I follow her into her large, modern-looking home. The exterior of the
two-story, grey-sided house and the large red barn look like any other
farm in rural Ontario. The inside of the house is very clean and large,
yet cozy, and the smell of dinner cooking in the oven suddenly makes me
feel hungry.
Steckle takes off her winter coat to reveal a simple, modest, calf-length
flowered dress, with a small white veil (often referred to as a bonnet)
that covers the back of her head. She later explains that her choice of
clothing is largely driven by her religion’s principle of modesty.
Her 14-year-old daughter, Lorraine, is in the kitchen among modern appliances.
She finishes washing the dishes, and sits down at the window to hem a
dress. Two other daughters, Suzanne, nine, and Maria, five, look at me
curiously – obviously amused by this strange outsider who has parked
in the front yard – and then rush down to the basement to play.
Like their mother, the three girls are dressed in homemade dresses, but
instead of wearing veils, they wear their hair in two long braids.

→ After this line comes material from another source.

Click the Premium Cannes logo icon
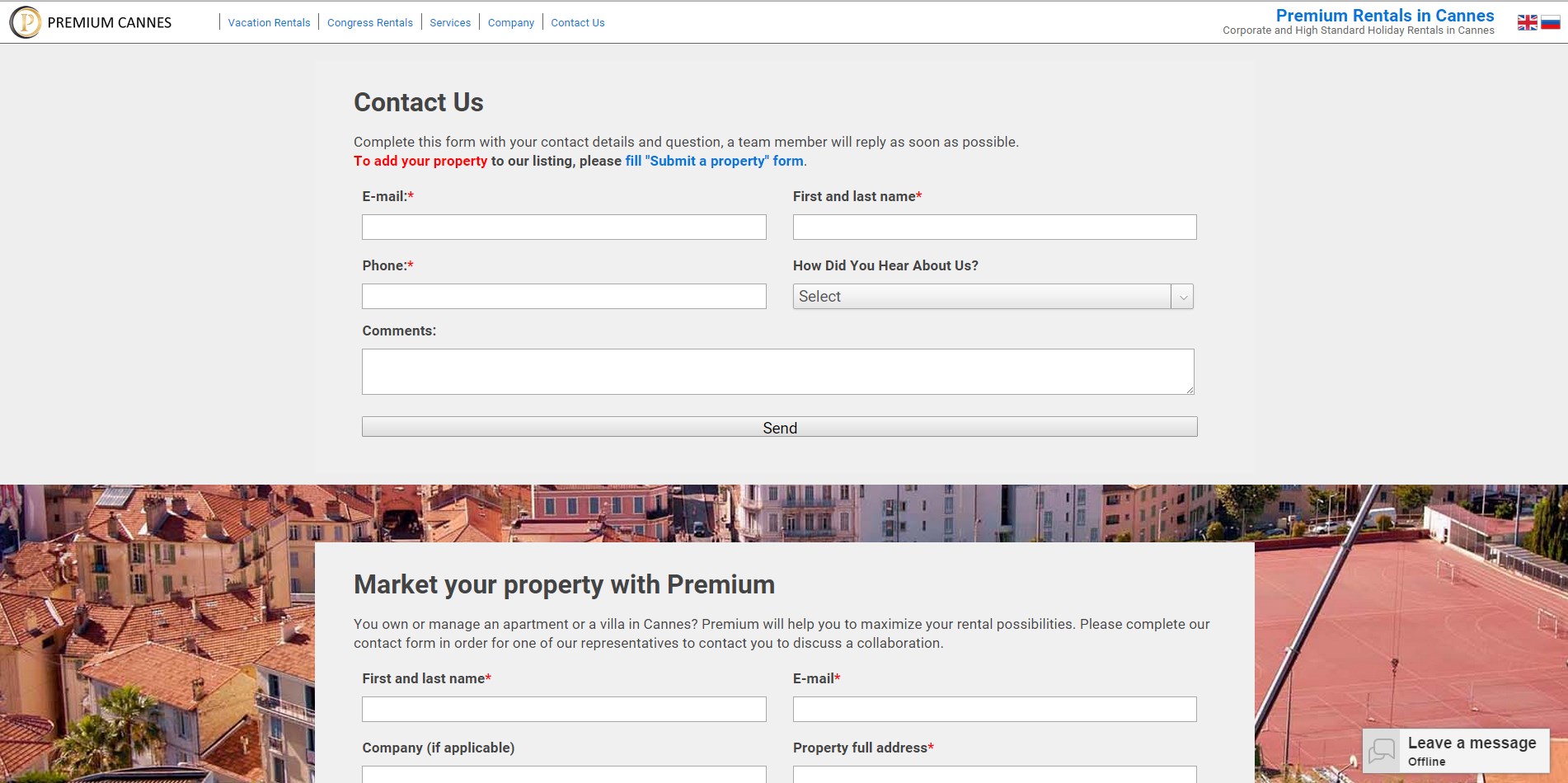pyautogui.click(x=26, y=22)
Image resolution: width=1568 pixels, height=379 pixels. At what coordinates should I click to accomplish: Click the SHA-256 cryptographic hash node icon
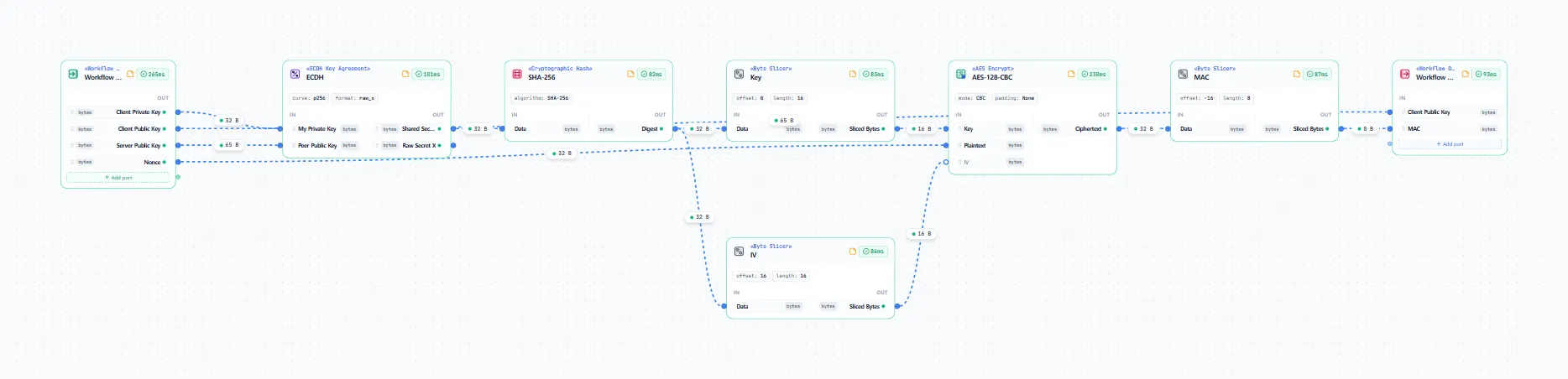pyautogui.click(x=517, y=74)
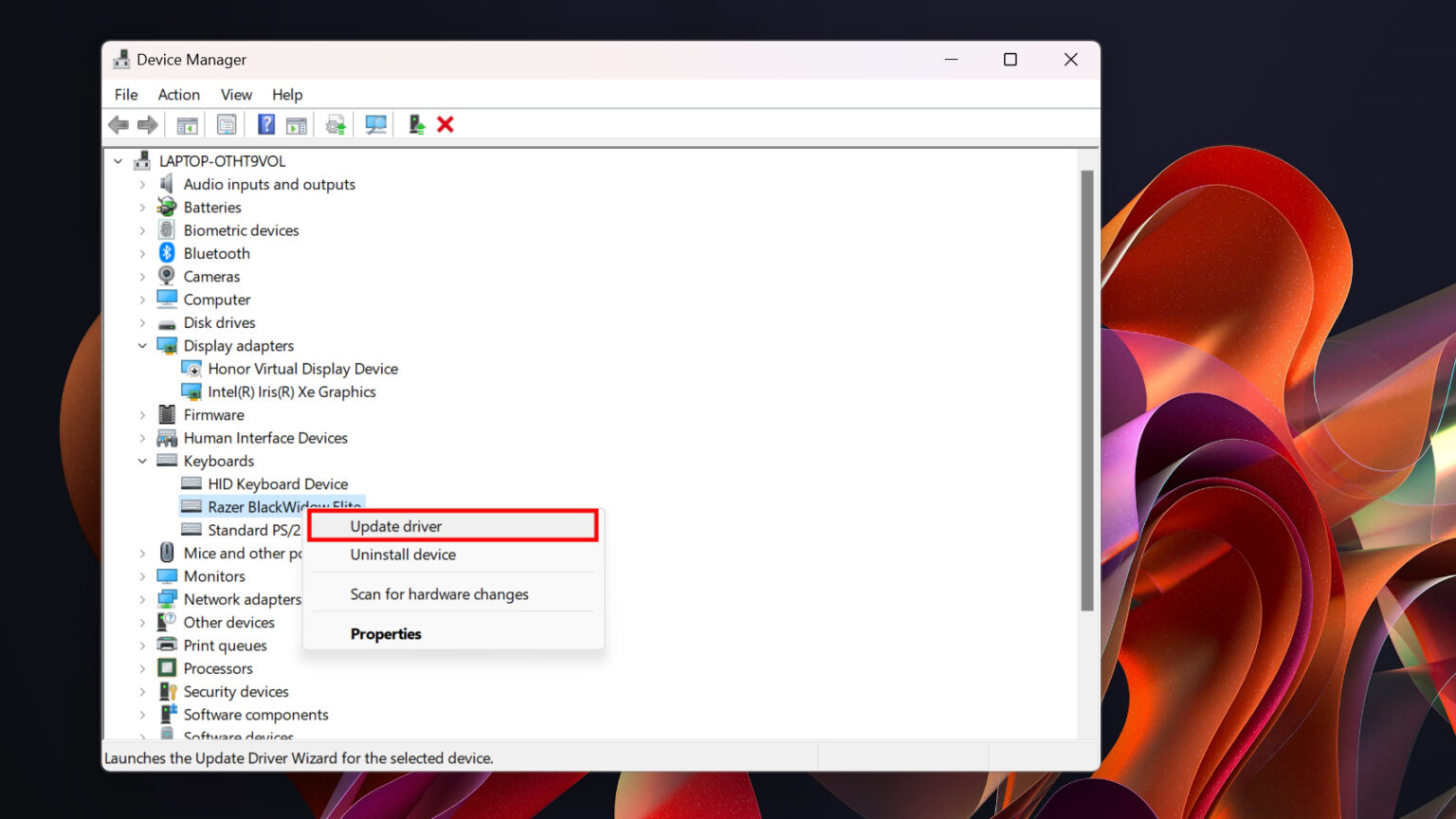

Unlike the women, Mennonite men can wear store-bought clothing, but generally
stick to conservative colours and styles. “Dark colours are more
practical for working on the farm. If my husband wore white pants, I can’t
imagine what colour they would be after he finished his barn chores,”
says Steckle, laughing.
Both she and her husband, Melvin, grew up in Old Order Mennonite families
in Waterloo County. Old Order Mennonites aren’t permitted to use
vehicles, and travel by horse and buggy instead. The Steckles left the
Old Order Mennonites a few years ago and joined the more progressive Markham
Waterloo Conference Mennonites. Steckle’s family has no hard feelings
about her leaving the Old Order. She remains very close with her parents
and her four siblings.
The primary reason for leaving was primarily due to their feeling that
a vehicle was a necessity in their life.
Markham Waterloo Conference Mennonites are permitted to drive, but try
to only drive black cars to church on Sunday. “Really, it’s
more of a respect thing to our horse and buggy background,” says
Steckle.
The family’s new lifestyle in the more progressive church is very
similar to before they joined, only not quite as conservative. Steckle
carries a small red cell phone in the pocket of her dress, and she now
has a computer – although it’s not connected to the Internet.
She uses the computer to make brochures and keep the books for her produce
and flower business that she runs from her home during the summer.
It’s important to note that Mennonites aren’t the same as
Amish; the two groups were formed around the same time, but by two different
leaders. Both are Christian and could be considered cousins, like many
other Christian religions. For example, most Old Order Amish don’t
use electricity, but Steckle says a Mennonite family without a phone would
be very rare, even among Old Order Mennonites. There are also different
denominations within Mennonites; those in different groups distinguish
themselves with distinctions that are unnoticeable to the untrained eye,
such as the shape of an apron, the style of the veil or bonnet, and a
front or back closure on the dress.
Steckle got married when she was 22, although she says nowadays 20 would
be considered young to marry; most Mennonite women get married by the
time they’re 25.
Marriage is optional, as is the case with two of Steckle’s sisters.
They bought a house together and work as cleaners for businesses and residences
in a nearby town, while still remaining part of the Old Order. “Their
calendar is always full, and people will come to pick them up and take
them to work,” says Steckle.
As for her children, the girls and their 11-year-old brother attend a
private two-room Mennonite school. “We drive the children to school
because three miles is a little far for them to walk,” she explains.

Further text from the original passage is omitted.